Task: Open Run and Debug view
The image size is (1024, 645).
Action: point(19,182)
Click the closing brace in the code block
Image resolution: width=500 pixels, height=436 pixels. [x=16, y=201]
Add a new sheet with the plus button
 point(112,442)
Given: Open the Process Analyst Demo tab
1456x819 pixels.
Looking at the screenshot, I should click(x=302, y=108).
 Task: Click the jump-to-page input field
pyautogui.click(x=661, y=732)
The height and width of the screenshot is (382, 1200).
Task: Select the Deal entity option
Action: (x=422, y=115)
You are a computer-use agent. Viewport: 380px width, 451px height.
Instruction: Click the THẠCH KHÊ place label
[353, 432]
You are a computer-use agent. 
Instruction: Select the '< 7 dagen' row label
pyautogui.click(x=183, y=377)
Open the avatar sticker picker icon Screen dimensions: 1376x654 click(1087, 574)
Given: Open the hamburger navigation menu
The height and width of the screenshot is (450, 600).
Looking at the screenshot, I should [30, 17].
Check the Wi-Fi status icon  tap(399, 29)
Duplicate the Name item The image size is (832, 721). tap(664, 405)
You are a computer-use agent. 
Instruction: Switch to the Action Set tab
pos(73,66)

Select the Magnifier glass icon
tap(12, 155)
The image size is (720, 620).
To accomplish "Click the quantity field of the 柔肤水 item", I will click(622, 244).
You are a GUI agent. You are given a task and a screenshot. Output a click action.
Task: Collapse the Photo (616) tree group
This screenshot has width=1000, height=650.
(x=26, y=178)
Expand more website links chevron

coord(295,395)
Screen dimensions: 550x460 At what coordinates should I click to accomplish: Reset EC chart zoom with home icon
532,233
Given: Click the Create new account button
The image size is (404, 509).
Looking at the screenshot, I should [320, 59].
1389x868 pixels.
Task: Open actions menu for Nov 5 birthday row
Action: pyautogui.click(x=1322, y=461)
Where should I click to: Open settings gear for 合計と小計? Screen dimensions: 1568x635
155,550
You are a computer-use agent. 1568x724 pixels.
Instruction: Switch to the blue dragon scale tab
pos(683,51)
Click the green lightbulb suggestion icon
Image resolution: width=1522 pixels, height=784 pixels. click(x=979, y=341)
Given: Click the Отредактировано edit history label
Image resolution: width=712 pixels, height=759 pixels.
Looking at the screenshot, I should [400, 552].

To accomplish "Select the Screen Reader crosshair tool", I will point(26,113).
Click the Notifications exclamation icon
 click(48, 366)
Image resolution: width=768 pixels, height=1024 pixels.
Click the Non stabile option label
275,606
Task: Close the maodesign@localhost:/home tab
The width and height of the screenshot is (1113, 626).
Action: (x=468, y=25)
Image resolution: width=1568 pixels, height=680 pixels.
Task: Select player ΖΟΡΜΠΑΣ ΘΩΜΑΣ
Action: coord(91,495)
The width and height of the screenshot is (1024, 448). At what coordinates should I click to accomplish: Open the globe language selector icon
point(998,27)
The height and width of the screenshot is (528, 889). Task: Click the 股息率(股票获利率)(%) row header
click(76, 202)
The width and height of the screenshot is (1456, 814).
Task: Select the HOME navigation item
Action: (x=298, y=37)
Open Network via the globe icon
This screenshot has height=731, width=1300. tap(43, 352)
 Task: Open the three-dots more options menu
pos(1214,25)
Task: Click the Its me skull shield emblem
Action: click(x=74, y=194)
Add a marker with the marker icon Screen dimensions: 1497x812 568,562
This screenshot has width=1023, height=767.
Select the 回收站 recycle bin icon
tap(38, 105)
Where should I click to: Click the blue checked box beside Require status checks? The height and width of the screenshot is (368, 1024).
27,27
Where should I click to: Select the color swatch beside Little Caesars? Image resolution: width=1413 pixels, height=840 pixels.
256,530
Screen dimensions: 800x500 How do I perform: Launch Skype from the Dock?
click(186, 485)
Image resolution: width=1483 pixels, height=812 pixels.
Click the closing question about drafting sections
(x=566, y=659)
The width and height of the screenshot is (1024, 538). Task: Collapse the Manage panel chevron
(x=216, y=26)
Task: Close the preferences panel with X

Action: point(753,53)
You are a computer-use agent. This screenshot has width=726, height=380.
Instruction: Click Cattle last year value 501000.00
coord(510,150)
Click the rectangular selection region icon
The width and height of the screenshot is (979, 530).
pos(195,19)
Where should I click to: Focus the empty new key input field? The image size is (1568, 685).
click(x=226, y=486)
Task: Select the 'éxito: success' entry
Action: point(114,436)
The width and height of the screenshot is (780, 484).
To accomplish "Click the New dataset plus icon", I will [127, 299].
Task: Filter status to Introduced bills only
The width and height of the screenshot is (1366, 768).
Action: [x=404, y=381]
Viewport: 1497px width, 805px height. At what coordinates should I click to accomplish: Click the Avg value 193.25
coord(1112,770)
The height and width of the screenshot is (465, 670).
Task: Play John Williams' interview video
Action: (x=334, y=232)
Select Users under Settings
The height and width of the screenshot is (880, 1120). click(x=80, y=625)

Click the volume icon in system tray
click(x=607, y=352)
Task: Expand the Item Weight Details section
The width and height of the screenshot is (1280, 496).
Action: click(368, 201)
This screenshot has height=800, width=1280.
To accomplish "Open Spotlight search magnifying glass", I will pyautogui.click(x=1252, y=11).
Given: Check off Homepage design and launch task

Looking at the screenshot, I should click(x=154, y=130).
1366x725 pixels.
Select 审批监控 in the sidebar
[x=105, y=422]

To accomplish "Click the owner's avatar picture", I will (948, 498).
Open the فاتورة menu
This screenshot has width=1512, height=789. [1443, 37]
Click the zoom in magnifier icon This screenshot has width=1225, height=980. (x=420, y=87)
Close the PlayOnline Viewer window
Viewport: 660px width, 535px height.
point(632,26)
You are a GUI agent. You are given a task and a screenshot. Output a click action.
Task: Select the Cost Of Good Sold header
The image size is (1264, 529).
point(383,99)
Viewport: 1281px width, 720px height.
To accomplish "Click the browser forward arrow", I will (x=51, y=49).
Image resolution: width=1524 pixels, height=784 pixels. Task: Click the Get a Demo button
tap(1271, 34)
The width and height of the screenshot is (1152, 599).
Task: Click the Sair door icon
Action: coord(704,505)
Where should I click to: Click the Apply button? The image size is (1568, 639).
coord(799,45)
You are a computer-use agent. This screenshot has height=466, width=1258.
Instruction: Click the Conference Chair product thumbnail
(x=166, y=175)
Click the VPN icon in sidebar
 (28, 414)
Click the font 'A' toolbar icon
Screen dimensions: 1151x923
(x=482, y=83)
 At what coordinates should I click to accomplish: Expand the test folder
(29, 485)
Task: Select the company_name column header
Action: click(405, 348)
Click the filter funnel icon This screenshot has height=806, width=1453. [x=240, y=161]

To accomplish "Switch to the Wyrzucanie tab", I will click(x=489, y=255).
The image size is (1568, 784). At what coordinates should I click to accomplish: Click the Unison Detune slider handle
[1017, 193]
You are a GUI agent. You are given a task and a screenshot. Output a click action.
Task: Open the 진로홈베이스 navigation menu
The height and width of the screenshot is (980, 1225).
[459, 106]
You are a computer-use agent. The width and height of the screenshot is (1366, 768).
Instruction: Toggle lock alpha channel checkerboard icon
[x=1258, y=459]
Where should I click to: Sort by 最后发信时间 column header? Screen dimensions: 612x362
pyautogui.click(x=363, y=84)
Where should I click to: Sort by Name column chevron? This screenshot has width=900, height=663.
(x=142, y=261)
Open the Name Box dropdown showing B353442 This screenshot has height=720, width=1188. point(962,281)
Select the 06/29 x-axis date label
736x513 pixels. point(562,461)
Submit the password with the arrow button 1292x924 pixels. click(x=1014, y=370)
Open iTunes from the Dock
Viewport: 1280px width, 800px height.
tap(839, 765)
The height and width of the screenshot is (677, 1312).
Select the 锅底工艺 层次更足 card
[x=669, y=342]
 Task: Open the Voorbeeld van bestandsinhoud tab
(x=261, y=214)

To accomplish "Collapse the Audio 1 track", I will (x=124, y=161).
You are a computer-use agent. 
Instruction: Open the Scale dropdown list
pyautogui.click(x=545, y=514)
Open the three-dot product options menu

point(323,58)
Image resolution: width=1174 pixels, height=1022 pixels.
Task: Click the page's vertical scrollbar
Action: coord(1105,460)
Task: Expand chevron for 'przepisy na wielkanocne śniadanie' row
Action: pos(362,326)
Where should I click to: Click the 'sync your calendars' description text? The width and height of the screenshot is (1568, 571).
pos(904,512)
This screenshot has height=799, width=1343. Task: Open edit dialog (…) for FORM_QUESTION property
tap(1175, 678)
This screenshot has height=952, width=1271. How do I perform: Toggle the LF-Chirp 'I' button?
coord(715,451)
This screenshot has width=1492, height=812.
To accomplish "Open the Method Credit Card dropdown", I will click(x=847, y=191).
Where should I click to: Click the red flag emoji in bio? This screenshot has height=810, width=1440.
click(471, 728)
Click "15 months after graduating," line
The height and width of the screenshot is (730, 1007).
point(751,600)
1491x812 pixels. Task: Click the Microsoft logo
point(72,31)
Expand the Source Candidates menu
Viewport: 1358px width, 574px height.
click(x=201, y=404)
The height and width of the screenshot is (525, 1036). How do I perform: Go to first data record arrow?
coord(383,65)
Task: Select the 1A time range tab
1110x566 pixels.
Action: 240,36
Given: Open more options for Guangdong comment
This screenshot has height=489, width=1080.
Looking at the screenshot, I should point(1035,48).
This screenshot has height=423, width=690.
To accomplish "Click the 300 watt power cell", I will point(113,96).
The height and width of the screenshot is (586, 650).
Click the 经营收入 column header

····················

* Work item: Beginning with the line that contains "This screenshot has height=423, width=690.", return every line to the end of the listing, unchanged, and nothing else.

* Output of the exercise:
This screenshot has height=423, width=690.
To accomplish "Click the 300 watt power cell", I will point(113,96).
The height and width of the screenshot is (586, 650).
Click the 经营收入 column header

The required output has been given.